Frente al radicalismo

El conservadurismo de Scruton nace de aquella experiencia. Sus primeras obras no han perdido vigencia. También en la actualidad parece tambalearse el orden político y desintegrarse la cohesión social. No ha desaparecido el clima antiinstitucional, ni han perdido su prestigio los intelectuales de tendencia radical. Para Scruton, es indispensable hacer frente con argumentos a ese discurso contrario a las instituciones sobre las que se asienta la convivencia en las sociedades libres.
La revolución del 68 fue un fracaso en términos políticos, pero su mensaje emancipador ha calado en el cuerpo social. En sus ensayos advierte de la alarmante politización de la cultura y de los valores. No es un conservador partidista y se sitúa en la línea humanista de T.S. Eliot. La tradición, la patria y el derecho, es decir, el depósito de costumbres civilizadas destiladas a lo largo de la historia, es lo que hace familiar y cercana la realidad política, y lo que como intelectual busca salvaguardar. Como para M. Oakeshott, ser conservador es, en su caso, también “una actitud”.
Su cultura enciclopédica, y el elitismo cultural que defiende con complacencia, le alejan del estilo ideologizado y del barroquismo posmoderno, pero ello no le impide responder con beligerancia al extendido uso de clichés y falacias argumentativas.

Defensa de las instituciones

No le ha resultado fácil defender los valores tradicionales, el orden, la función positiva de la autoridad y la prudencia política ante el embate, por un lado, del individualismo liberal y, por otro, de la utopía reformista de la nueva izquierda. Para él, ninguna de estas doctrinas entiende la dinámica de la vida social.
Así, por ejemplo, se ha extendido la idea de que la libertad resulta incompatible con la existencia de un marco institucional o con los valores morales. Sin embargo, en su opinión, la libertad está marcada por la experiencia humana de la reciprocidad y presupone un orden social institucionalizado. El individuo, como ser absolutamente autónomo, es una ficción de la teoría política.
A diferencia de quienes creen que la política se realiza a golpe de decreto y programa, de decisiones y de ingeniería social, aboga por una visión comunitaria asentada sobre acuerdos recíprocos, compromisos libres, muchas veces tácitos, y responsabilidad. El apego y la cercanía fundan comunidades estables. Justamente de esa vida en común espontánea nacen las instituciones, que no son resultado de la planificación, y que no reprimen la libertad, sino que garantizan su ejercicio.
“Una sociedad libre –afirma en Los usos del pesimismo, uno de sus libros más conocidos– es una comunidad de seres responsables, unidos por las leyes de la simpatía y las obligaciones del amor familiar. No es una sociedad donde la gente se encuentre desposeída de cualquier restricción moral, pues el resultado sería precisamente lo opuesto a la sociedad”.

★ ★ ★ ★ ★ ★ ★

■ **TAREA ASIGNADA 1**: Indica si cada afirmación concuerda con el texto sobre el conservadurismo de Scruton y responde sí o no, citando literalmente las palabras que lo deciden: (a) Scruton es un conservador partidista. (b) Para Scruton, las instituciones son fruto de la planificación. (c) La revolución del 68 fracasó en términos políticos.
■ **TAREA ASIGNADA 2**: Prosigue, por favor, el texto sobre el conservadurismo de Scruton a partir de la cita de Los usos del pesimismo con la que termina.

■ **DATOS PROPORCIONADOS**:
★ ★ ★ ★ ★ ★ ★

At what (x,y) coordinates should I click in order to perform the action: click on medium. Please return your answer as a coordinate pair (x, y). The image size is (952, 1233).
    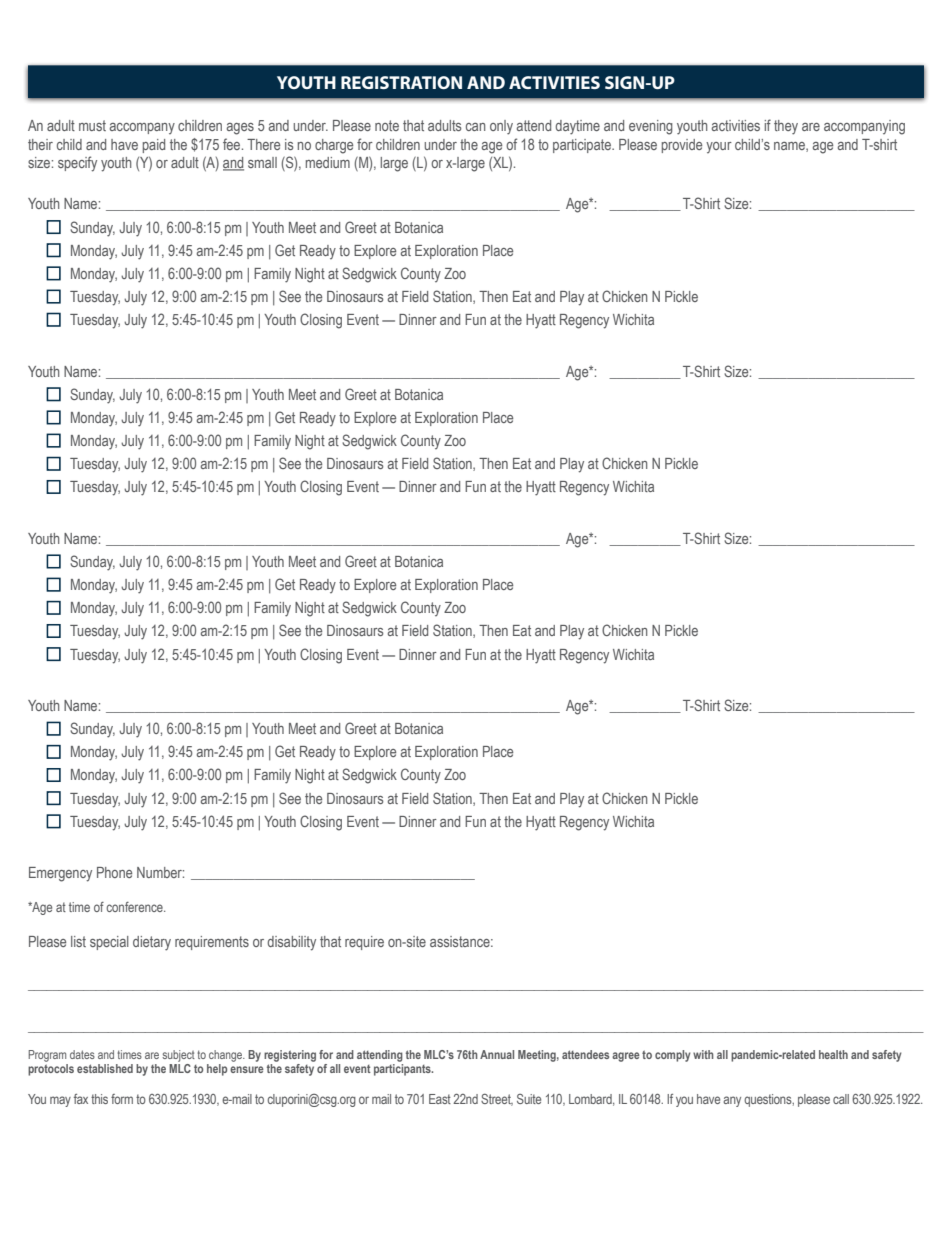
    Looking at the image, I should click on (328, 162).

★ ★ ★ ★ ★ ★ ★

■ **RESPUESTA DEL EJERCICIO 1**:
(a) No: "No es un conservador partidista".
(b) No: "que no son resultado de la planificación".
(c) Sí: "La revolución del 68 fue un fracaso en términos políticos".

■ **RESPUESTA DEL EJERCICIO 2**:
Para el pensador británico, el reformista de hoy ha tomado el testigo del antiguo revolucionario y, como este, pretende configurar la convivencia política desde cero, sin presupuestos. Siguen reinando los mitos ilustrados. Tales doctrinas niegan que exista un orden comunitario y prepolítico que define las instituciones. Pero las instituciones sirven a determinados fines, de modo que más que abolirlas o transformarlas, se ha de garantizar su independencia.
El conservador, sin embargo, no se opone al cambio ni se aferra irreflexivamente al pasado; simplemente desconfía de los que Scruton denomina “optimistas sin escrúpulos”, es decir, los aferrados a la mitología del progreso que sueñan con mejorar la suerte de la humanidad mediante reformas abstractas.
Esa proyección política de la redención, realizada de espaldas a la sociedad civil, se le antoja frívola y falaz. Se trata de una forma de pensar poco responsable, ya que no tiene en cuenta sus consecuencias despersonalizadoras: mina los fundamentos de la vida comunitaria y convierte a los ciudadanos en seres desarraigados, irresponsables y amorales.
Scruton conoce de cerca los efectos de esos planteamientos utópicos y los rasgos totalitarios que adquieren. Durante la década de los ochenta tomó contacto con los disidentes de Europa del Este y les ayudó tanto política como intelectualmente en la clandestinidad. Esta cercanía con quienes se encontraban privados de libertades políticas le llevó a tomar conciencia de lo perniciosas que son las mitologías políticas.

Mejorar uno mismo

Pese a los saldos negativos de las ideologías del progreso, se asiste de nuevo hoy a la revitalización de su discurso. ¿Por qué, se pregunta Scruton, siguen ejerciendo tanto atractivo sobre la opinión pública las propuestas radicales y utópicas? A su juicio, estos “optimistas” políticos prometen una solución rápida a los males sociales, creen haber identificado claramente la causa y, sobre todo, eximen al ciudadano de su responsabilidad en la deriva de la sociedad a la que pertenece.
La injusticia social, la corrupción, la desigualdad o discriminación tendrían así un supuesto culpable, ya sea una clase, una casta o el propio sistema. Se elude el compromiso personal del ciudadano, olvidando que, como recuerda el filósofo británico, la única forma de mejorar la sociedad “es mejorando personalmente cada uno de nosotros”.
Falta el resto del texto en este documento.